**EXERCISE GOAL**
Please find every line of the listing below where "each" occurs and copy it.

**DATA SECTION**
····················
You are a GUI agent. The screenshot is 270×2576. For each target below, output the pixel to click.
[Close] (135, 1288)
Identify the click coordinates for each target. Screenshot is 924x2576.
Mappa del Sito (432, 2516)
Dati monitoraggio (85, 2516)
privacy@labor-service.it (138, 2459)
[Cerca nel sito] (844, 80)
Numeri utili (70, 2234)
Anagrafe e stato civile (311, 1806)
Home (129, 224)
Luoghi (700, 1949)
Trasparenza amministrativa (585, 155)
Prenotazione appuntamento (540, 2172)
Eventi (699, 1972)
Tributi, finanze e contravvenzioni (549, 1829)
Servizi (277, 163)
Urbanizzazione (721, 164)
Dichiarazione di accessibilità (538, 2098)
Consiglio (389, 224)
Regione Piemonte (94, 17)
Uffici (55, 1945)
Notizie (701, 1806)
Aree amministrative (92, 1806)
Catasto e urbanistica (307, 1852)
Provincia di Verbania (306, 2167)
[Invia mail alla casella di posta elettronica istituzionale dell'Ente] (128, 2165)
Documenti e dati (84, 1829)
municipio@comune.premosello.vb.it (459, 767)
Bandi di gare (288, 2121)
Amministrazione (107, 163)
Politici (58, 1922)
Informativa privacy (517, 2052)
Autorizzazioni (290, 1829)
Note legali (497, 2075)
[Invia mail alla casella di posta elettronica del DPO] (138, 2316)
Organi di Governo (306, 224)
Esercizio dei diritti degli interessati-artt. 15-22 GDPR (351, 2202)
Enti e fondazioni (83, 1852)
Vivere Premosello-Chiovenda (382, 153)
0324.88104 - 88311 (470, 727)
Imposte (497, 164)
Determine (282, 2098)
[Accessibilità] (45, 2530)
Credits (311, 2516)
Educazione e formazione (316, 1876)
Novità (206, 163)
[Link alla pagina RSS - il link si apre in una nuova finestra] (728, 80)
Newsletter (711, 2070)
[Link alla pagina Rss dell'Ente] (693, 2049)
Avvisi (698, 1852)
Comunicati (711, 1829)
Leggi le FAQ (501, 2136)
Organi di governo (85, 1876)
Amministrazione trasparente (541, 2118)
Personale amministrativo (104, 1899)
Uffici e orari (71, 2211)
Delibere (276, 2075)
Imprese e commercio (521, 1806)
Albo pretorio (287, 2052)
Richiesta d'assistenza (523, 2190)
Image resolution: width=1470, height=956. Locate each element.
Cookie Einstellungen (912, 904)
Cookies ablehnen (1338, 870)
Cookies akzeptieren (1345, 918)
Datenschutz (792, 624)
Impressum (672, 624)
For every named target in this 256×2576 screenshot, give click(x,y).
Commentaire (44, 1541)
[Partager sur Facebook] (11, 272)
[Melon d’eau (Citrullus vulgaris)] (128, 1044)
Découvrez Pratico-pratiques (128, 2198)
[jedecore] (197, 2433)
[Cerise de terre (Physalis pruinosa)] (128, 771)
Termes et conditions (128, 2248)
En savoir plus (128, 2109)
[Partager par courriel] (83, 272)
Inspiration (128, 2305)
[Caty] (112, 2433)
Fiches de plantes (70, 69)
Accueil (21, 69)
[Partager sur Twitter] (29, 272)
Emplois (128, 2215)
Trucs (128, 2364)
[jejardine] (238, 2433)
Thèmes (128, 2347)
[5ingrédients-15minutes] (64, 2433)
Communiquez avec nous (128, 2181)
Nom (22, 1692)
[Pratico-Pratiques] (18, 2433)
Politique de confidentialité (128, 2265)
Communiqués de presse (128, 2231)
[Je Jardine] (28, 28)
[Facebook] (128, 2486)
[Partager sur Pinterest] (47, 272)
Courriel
····················
**WRITTEN REPLY**
You are a GUI agent. The screenshot is 270×2576. For each target below, output the pixel to click.
Identify the click coordinates for each target. Screenshot is 924x2576.
Image resolution: width=1470, height=956. Locate each element.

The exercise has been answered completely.